Yann Vézilier avait été condamné à 20 ans de prison
Officiellement affecté à l’ambassade de France à Bamako, Yann Vézilier avait été arrêté le 13 août 2025 avec plusieurs officiers des forces armées maliennes lors d’une opération menée par les services de renseignement du Mali.
Les autorités de la transition l’accusaient notamment de « conspiration contre les institutions » et d’atteinte à la sûreté de l’État. Il avait finalement été condamné à vingt ans de prison en juin.
Depuis le début de cette affaire, Paris avait rejeté les accusations portées contre son ressortissant, les qualifiant à plusieurs reprises de « sans fondement ».
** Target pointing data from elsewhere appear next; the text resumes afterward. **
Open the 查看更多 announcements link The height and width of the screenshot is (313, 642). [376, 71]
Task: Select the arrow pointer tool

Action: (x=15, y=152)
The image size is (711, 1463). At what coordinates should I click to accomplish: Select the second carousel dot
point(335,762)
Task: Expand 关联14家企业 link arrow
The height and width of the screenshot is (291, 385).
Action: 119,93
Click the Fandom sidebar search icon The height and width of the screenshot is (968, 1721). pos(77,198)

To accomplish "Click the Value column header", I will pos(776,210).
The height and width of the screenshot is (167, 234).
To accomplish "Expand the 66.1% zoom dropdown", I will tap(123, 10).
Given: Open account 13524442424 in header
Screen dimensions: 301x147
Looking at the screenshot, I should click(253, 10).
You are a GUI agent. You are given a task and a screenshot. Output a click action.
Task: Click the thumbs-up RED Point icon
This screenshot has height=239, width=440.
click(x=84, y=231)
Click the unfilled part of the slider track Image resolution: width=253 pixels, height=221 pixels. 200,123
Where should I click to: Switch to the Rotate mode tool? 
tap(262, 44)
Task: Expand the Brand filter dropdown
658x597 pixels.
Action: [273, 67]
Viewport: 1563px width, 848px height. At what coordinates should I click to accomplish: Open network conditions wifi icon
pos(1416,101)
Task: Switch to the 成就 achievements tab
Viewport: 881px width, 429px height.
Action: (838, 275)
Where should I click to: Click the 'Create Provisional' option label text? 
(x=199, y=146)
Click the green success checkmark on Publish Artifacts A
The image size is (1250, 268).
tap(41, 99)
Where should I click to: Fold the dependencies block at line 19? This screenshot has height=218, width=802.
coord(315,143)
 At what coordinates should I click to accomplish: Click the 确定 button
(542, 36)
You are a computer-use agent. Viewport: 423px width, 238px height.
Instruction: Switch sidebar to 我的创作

En juin, le ministère français des Affaires étrangères avait notamment affirmé que Yann Vézilier « menait à bien une mission de coopération sécuritaire et en aucun cas la France n’a participé, directement ou indirectement, à la déstabilisation du Mali ».
Une libération dans un contexte de fortes tensions
L’arrestation de l’agent français avait encore aggravé les relations déjà très tendues entre Paris et Bamako. En septembre 2025, la France avait notamment suspendu sa coopération antiterroriste avec le Mali et demandé à deux diplomates maliens de quitter son territoire.
La grâce accordée par le chef de la junte, Assimi Goïta, intervient alors que le pouvoir malien fait face à une situation sécuritaire particulièrement difficile, notamment dans le nord du pays.
Depuis fin avril, une offensive menée par une coalition de groupes djihadistes affiliés à Al-Qaïda et d’indépendantistes touaregs a permis à ces mouvements d’accroître leur emprise sur plusieurs territoires.
De son côté, le gouvernement malien a tenu à préciser que la grâce ne remettait pas en cause la condamnation prononcée contre l’agent français.
Cette mesure « ne remet pas en cause les faits établis par un jugement contradictoire rendu au cours d’un procès », a affirmé Bamako, qui maintient que Yann Vézilier a été « jugé et condamné à la suite d’un procès équitable ».
La libération de l’agent français pourrait néanmoins ouvrir une nouvelle séquence dans les relations, particulièrement dégradées, entre Paris et les autorités maliennes.